まあ、シリア人の背景が全く伝わらない。関心無いでしょ?
 主人公はシリア人に見えません。
 役者さんはハンガリー人らしいです。
 なんかムリっぽいなぁって、観てて感じます。

 異文化から来た人として描かれるとこはなく、
 フライドポテトしか食べない人としてだけ描かれます。
 ハラルじゃないのは食べられないってことだと思うんだけど、
 なんの奥行きもありません。
 
 さらに、悪徳医師とシリア難民の主人公の会話は英語なのですが、
 アフレコらしく、芝居としては微妙なのですが、会話自体はスムーズです。
 ドクターが英語堪能でも構わないけど、
 シリア難民の主人公はもうちょっと英語カタコトだと思うよ。普通。
 ネイティブに比べたら簡単な単語で簡単な言い回ししか出来ないはず。
 
 文化も全く違って、言葉も自由には通じない。こういうことも難民問題には大きな点と思うのですが、
 アフレコの英語でスムーズに会話成立って、
 ポテトフライしか食べないけど、イスラムの習慣はそれだけ。

他から来た人というのが描けてないよ。   

  
主人公は巻き込まれるだけではあるが、破壊活動しかしてない。
 悪徳医師がバス襲撃し、浮く男脱走させる、
 それで金儲け企む。浮いて見せてカネ巻き上げる。
 公道で刑事とカーチェイス、車数台破損。
 浮く男はテロ実行犯と現場で接触。
 さらなる逃亡の果に、ホテルで機動隊とドンパチ。
 悪徳医師は銃撃戦の末、満足げに死ぬ。
 浮く男はヘリに包囲される。
  
とくに良いこともせず、同情できるようなシーンも無く、、
追われて当然だし、捕まって当然。

難民が来ると治安悪化するって話なのかなぁ。

なんでこんなストーリーなんだろう?
 
 

まあ一貫して、中立的ではあります。
映画評論家の中でも、
難民を憎む悪徳警官が隠蔽するためにとか、デトロイトと同じような文脈で語るのもあり、
いや、それはムリ。
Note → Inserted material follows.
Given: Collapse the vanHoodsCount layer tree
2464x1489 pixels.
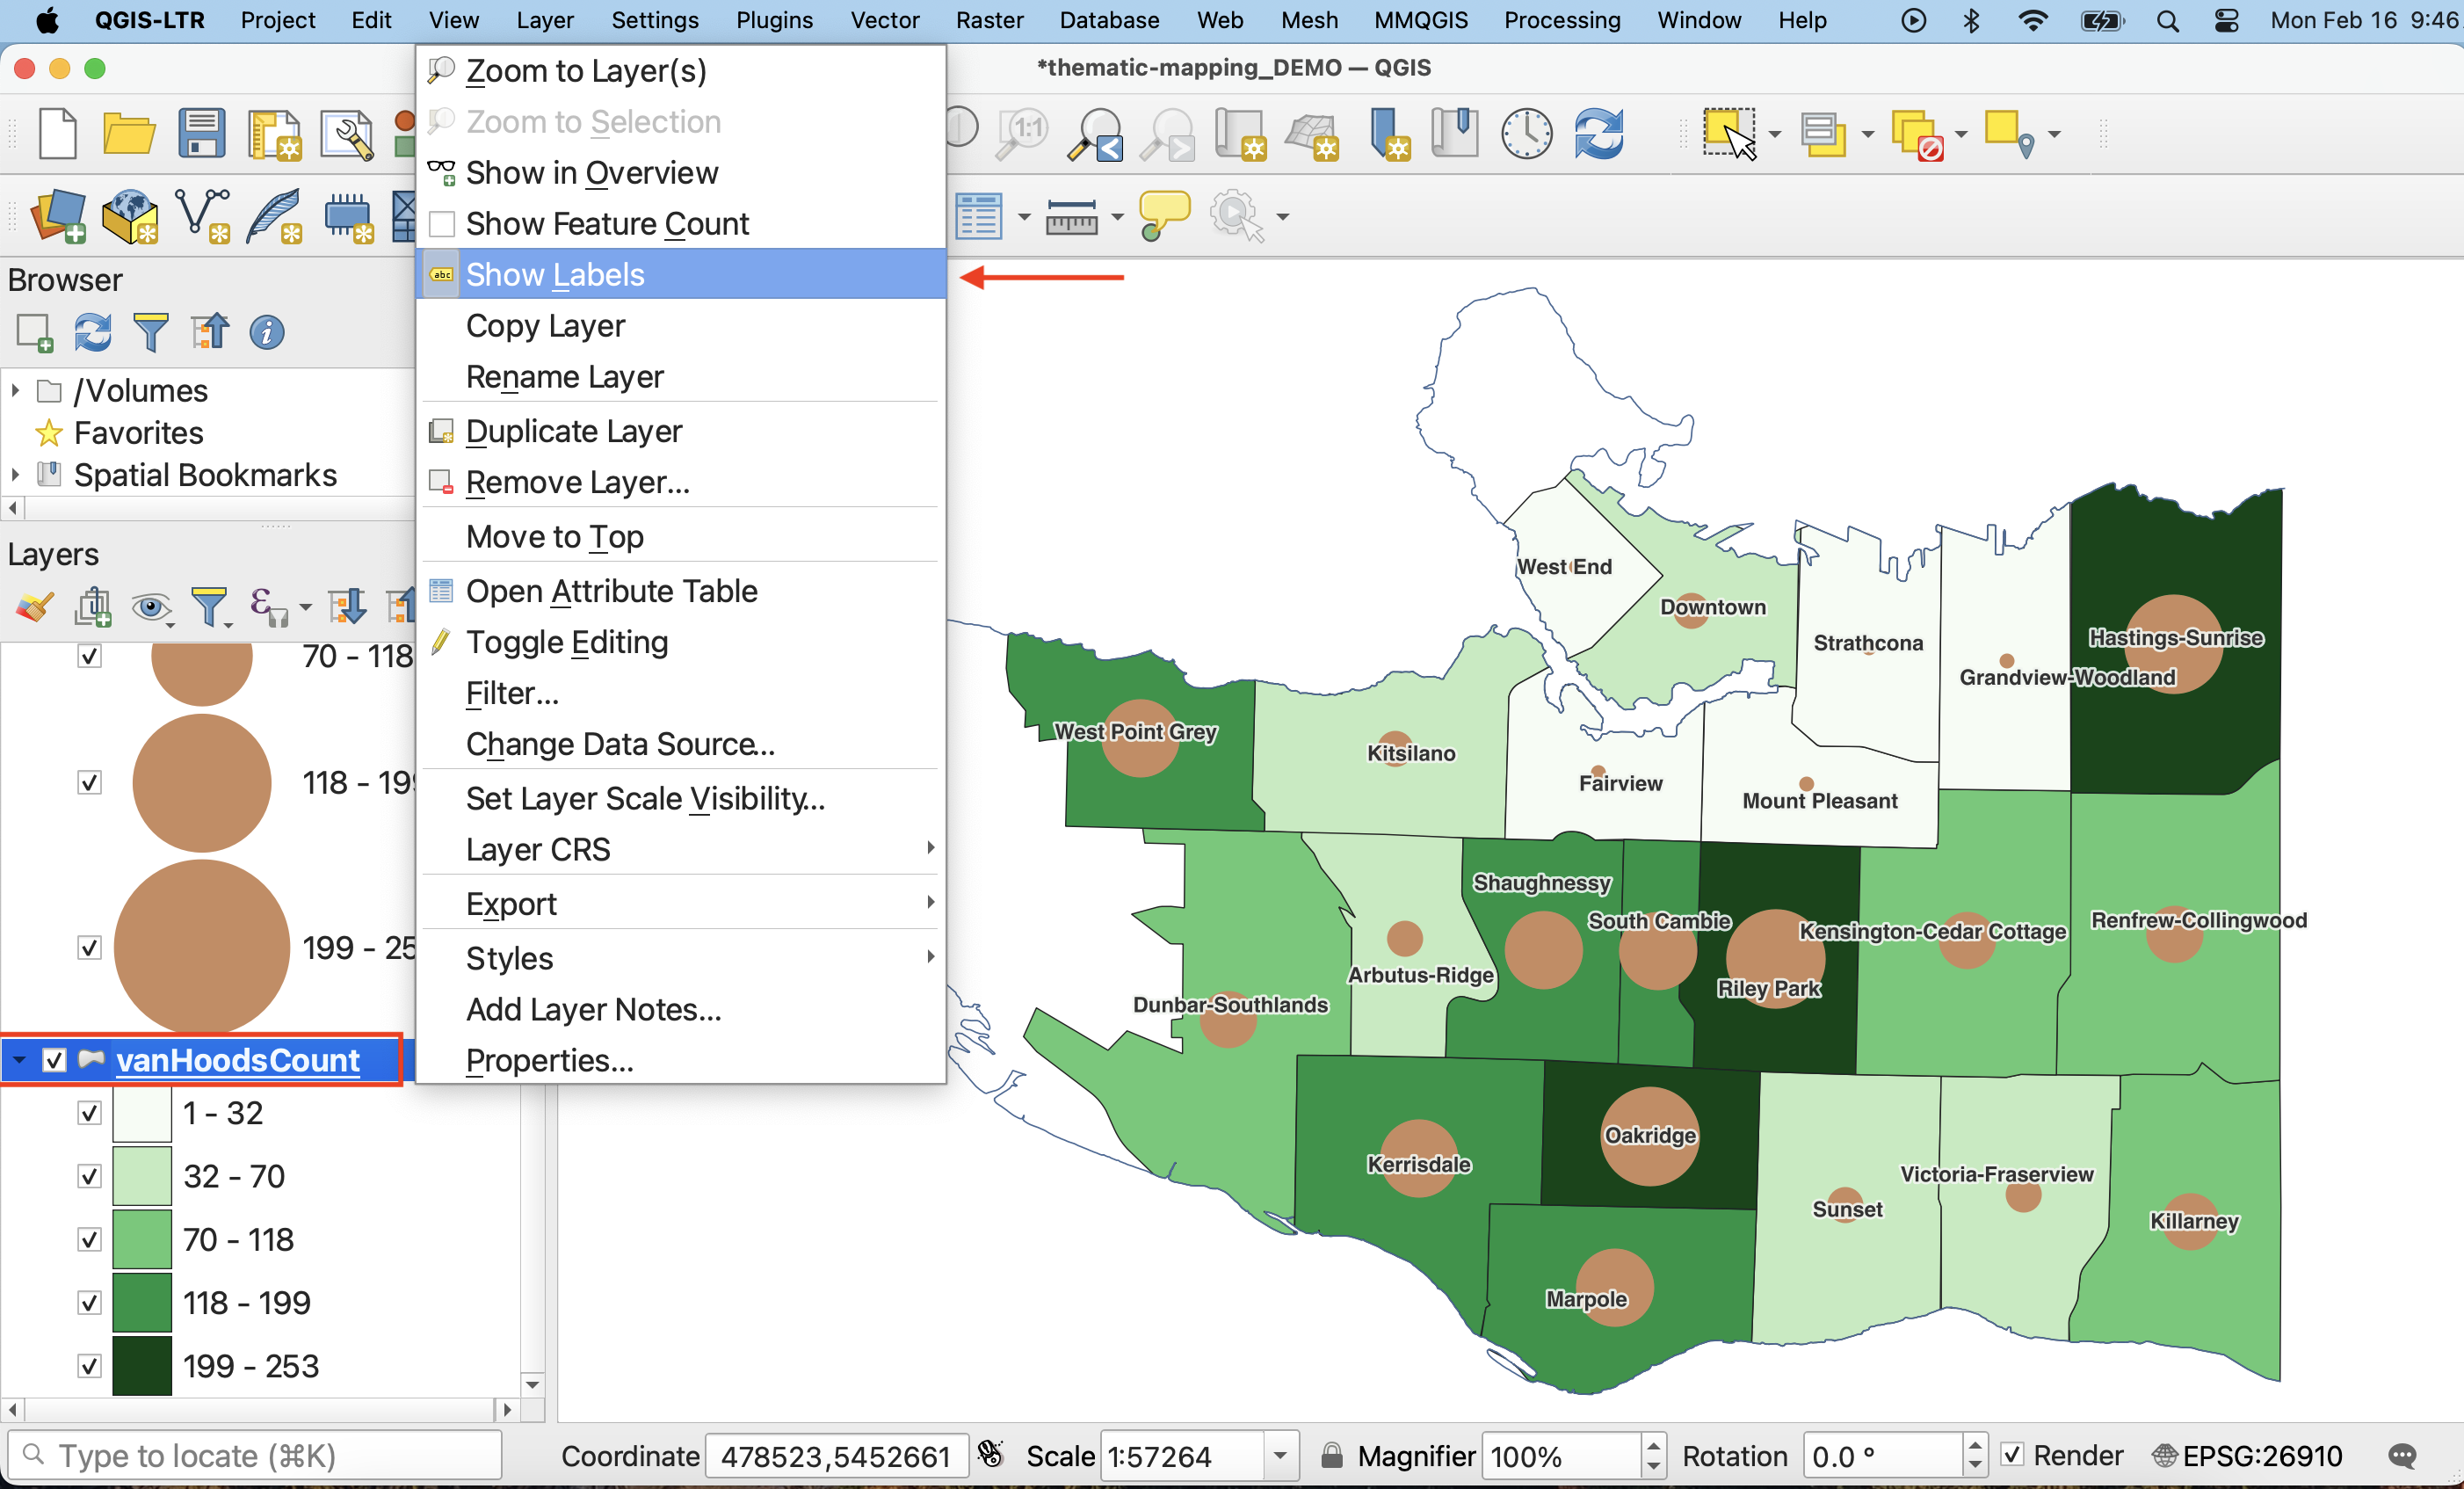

自分好みの話に歪曲しすぎ。
界隈の人たちは相変わらず酷いね。 

ま、それはされおき、
 
最初の誤射のシーンでは、逃げるところ後ろから銃向けられて「フリーズ」と言われているのに、
逃げながら、振り向きざまに、
右手を内ポケットに手を入れるような仕草をします。
(パスポートかなにか取り出そうとしたのか)

こんな動きしたら、撃たれます。
結果銃持ってなけりゃ、撃った方の過失は問われるでしょうけど、
 
 
で、悪徳医師に依頼してカネでもみ消そうとはしますが、
撃たれた主人公ピンピン回復してるので、もみ消す理由も失います。
 
バス襲撃+脱走は追って当然で、
テロリストと接触してるのも事実なので、捕まえるのは最重要です。
 
ラストで撃たないで捕獲目指すのも当然です。
浮く男は反撃してこないのだし。聞くべきこと山ほどあるし。
 
唯一、カーチェイスで轢こうとするの不自然ですが、浮くので無理筋です。
そこ以外は、やり過ぎで悪徳ではあるが、職務に忠実って感じです。
刑事ものだと、こういうヒーローものも多いタイプです。
 
 
まあ、悪徳医師が騒ぎ大きくしてく話で、そのせいで、
えっと、何がテーマだったっけ?って途中、構成の破綻の方に気がいってしまう。 
 
 
ま、映画としては完成度に問題あって、その雑さを評価できません。
 
 
 
あと、映画とは関係ないけど、
シリア難民の問題解決はシリアの治安回復であって、寛容じゃないから。
なんかの政治利用のためでなく、問題解決考えるなら、
もっと、積極的に関与したら。

タイムリーにこんな記事見たけど、
シリア反体制派、クルド人兵士の遺体を侮辱的に扱う 

国際介入を訴える人は見受けられない。
 
オバマ政権がもっと積極的に介入し、
イラクからの野放しのままの撤退しなきゃ、
状況全然違ったと思うけど、

不思議と界隈の人は、中東に厄災蒔いて退場していったオバマ政権は批判しないねぇ。
 
 
映画とは関係ないけど、雑な関心で関わっても、政治利用されるだけって、ちょっと後味悪かった。